▸ **Provided records**

[start]

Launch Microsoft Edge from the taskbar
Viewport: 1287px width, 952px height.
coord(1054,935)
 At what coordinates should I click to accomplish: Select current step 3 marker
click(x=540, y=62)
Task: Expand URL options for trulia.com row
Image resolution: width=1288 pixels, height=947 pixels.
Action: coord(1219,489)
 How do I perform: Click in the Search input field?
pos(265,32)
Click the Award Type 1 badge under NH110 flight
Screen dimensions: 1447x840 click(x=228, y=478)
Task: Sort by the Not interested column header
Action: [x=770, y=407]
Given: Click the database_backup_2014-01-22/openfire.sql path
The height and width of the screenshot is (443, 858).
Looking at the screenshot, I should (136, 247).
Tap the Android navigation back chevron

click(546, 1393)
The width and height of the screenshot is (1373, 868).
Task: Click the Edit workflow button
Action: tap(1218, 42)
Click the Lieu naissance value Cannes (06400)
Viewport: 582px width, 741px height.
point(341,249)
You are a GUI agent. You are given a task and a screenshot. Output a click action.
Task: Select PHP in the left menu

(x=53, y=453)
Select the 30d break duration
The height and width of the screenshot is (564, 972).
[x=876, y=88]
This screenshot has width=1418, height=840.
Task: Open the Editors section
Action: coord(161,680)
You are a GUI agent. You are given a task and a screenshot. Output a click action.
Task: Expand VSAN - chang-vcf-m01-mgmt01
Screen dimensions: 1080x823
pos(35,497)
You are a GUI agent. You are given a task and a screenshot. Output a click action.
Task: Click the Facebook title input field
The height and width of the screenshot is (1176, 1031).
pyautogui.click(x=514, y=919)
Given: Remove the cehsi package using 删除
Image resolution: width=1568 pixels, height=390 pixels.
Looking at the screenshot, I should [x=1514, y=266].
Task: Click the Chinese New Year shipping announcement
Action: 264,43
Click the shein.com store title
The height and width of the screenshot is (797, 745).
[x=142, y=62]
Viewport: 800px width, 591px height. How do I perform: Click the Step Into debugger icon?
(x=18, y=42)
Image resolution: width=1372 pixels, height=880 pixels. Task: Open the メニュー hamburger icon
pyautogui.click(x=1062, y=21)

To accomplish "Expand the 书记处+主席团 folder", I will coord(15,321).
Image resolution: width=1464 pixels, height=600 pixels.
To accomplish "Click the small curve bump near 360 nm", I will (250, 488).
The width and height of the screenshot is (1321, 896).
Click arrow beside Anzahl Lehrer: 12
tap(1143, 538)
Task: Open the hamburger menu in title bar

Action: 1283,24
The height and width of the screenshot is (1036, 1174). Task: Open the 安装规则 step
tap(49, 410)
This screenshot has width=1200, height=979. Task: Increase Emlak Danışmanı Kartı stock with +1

[end]

▸ **Exercise**
Which lines in the data above contain the word "This"? Pick out each of them and copy it in full.

▸ **Output of the exercise**
This screenshot has width=1418, height=840.
This screenshot has width=1200, height=979. Task: Increase Emlak Danışmanı Kartı stock with +1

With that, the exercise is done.